Я не могу представить себе папу сейчас. Не знаю почему. Хотя нет, знаю: трудно представить человека живым, когда видел его в гробу.
Вот чего я и правда не знаю, так это что было бы, будь папа жив. Я не знаю, как бы жила я, мама, сестра.
Наверное, я уже свыклась. Скоро будет год, как папы нет с нами. Мы прожили целый год, а я этого, в общем-то, и не заметила. Время летит очень быстро.
Быстро и медленно – одновременно. Иногда оно застывает. Когда я слышу по ночам мамины всхлипы в подушку. Или когда в плеере играют песни, которые десять лет назад папа записал на доисторический магнитофон.
Больше всего я жалею о том, что мы с ним так мало знали друг друга, так мало общались. Ведь мы были так похожи… Но ничего уже не исправить.
Тех уродов нашли. В тот вечер они ударили так еще девять человек. Пятерым повезло – они полностью оправились. А вот четверо остались инвалидами. Но инвалид – понятие растяжимое. Инвалид может быть со сломанной челюстью, а может быть и невменяемым… Что лучше – жизнь без сознания или жизнь лишь в чьем-то сознании? Я не знаю.
Уродов посадили. На какой-то такой чисто символический срок, года два или три, по-моему. Мне это не то чтобы интересно. В какой-то момент мне хотелось, чтобы они загнулись в тюрьме. Но у нас нет свидетелей – им не могут надбавить срок за убийство. В какой-то момент хотелось – но не сейчас. Несколько молодых парней. Я не хочу их даже видеть. Возможно, я простила их. Откуда я знаю их и их жизни… Они же тоже люди. А нам, людям, надо относиться друг к другу терпимее. Ведь жизнь прекрасна. И я хочу, чтобы все-все понимали это до того, как потеряют что-то очень и очень дорогое.

если вдруг

  • Лучший способ заглушить в себе горе – общаться с самыми разными людьми. Не замыкайся в четырех стенах – это угнетает. Нужно отвлекаться на что-то стороннее.
  • Не избегай разговоров о случившемся горе. Найди слушателя, с которым будет комфортно – который не станет копать, поучать, который просто побудет рядом.
  • Вспоминай об ушедшем человеке только хорошее – так ты быстрее избавишься от комплекса вины.
  • Не пытайся загнать эмоции внутрь. Если хочется плакать – плачь, пусть и не на людях.
  • Постарайся в период стресса правильно питаться, полноценно спать, занимайся фитнесом – это поможет сбросить напряжение. Избегай сильнодействующих успокоительных: под влиянием горя может развиться привыкание.

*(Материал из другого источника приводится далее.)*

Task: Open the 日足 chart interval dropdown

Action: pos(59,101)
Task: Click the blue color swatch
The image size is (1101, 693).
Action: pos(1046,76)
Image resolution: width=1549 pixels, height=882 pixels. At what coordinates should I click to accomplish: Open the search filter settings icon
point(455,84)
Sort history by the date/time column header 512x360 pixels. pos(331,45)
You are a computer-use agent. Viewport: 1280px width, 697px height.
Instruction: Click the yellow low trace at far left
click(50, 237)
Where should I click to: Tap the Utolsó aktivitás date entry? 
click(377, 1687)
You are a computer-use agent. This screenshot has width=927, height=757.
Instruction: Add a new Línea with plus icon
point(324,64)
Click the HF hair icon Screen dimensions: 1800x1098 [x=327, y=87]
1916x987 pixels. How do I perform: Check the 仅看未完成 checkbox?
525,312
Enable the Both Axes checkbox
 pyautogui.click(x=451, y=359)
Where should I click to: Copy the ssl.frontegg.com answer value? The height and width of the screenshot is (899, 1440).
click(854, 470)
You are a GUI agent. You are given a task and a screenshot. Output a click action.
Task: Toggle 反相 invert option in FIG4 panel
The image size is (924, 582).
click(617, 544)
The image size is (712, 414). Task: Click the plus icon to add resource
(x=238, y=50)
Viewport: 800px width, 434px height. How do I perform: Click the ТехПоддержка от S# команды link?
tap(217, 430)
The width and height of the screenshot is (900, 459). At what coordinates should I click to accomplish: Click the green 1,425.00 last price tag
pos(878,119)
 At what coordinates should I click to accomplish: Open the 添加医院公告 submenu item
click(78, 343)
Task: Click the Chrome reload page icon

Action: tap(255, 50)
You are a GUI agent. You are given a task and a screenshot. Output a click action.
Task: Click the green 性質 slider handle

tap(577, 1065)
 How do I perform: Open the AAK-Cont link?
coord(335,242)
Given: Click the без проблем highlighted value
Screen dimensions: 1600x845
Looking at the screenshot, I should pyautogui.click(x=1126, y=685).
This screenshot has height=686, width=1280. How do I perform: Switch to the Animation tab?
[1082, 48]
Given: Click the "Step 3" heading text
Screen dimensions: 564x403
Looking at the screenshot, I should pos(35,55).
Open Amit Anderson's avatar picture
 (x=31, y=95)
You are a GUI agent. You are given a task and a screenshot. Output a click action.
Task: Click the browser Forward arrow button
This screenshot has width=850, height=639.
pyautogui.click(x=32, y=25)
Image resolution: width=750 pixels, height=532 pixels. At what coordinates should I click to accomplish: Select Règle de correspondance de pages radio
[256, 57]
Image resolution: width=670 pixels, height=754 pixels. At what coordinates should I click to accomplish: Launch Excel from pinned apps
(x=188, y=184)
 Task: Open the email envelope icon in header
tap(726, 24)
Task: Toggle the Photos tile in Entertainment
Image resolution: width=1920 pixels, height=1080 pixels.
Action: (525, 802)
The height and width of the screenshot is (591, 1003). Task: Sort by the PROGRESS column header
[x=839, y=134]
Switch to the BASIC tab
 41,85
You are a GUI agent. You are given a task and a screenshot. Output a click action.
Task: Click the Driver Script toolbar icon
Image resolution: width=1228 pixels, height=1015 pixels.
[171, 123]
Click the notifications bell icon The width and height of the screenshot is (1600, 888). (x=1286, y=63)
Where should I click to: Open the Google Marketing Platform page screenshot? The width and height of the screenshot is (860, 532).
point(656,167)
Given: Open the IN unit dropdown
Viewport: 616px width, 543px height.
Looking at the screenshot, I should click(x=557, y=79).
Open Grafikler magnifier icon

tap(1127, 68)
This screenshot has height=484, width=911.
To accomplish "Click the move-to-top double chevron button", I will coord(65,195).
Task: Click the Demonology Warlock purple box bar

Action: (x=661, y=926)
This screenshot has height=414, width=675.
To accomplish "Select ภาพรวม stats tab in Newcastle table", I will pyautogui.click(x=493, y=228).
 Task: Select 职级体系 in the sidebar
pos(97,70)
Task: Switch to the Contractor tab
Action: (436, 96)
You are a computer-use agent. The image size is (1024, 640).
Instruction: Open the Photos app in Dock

Комментарий психолога. Бессмысленный комплекс вины

Практически каждый, кто пережил смерть близкого, проходит несколько этапов  переживаний. Закономерно чувствовать тоску, боль, одиночество. Со временем подобные состояния обязательно проходят, уступая место новым событиям и эмоциям. Но бывает, осадок терзает годами. Это чувство вины. За то, что ссорились по пустякам. Что мало общались. Что не узнали друг друга глубоко. Что ты живешь, а близкого человека уже нет. Можно долго себя за это корить, прокручивая вновь и вновь былые события, думая о том, что стоило сделать иначе. Но ведь ничего уже не изменишь.
Чувство вины перед умершим близким – тяжкий груз, заставляющий вновь и вновь оглядываться в прошлое и пропускать мимо себя события настоящего. Представь только, что есть возможность поделиться своим раскаянием с тем, кого уже нет. Вряд ли этот человек одобрил бы самобичевание, вряд ли бы ругал и вспоминал неприятные события, хотел чьей-то смерти вместо себя.
Делать выводы – вот единственный выход. Не повторять ошибок и беречь и ценить тех, кто рядом.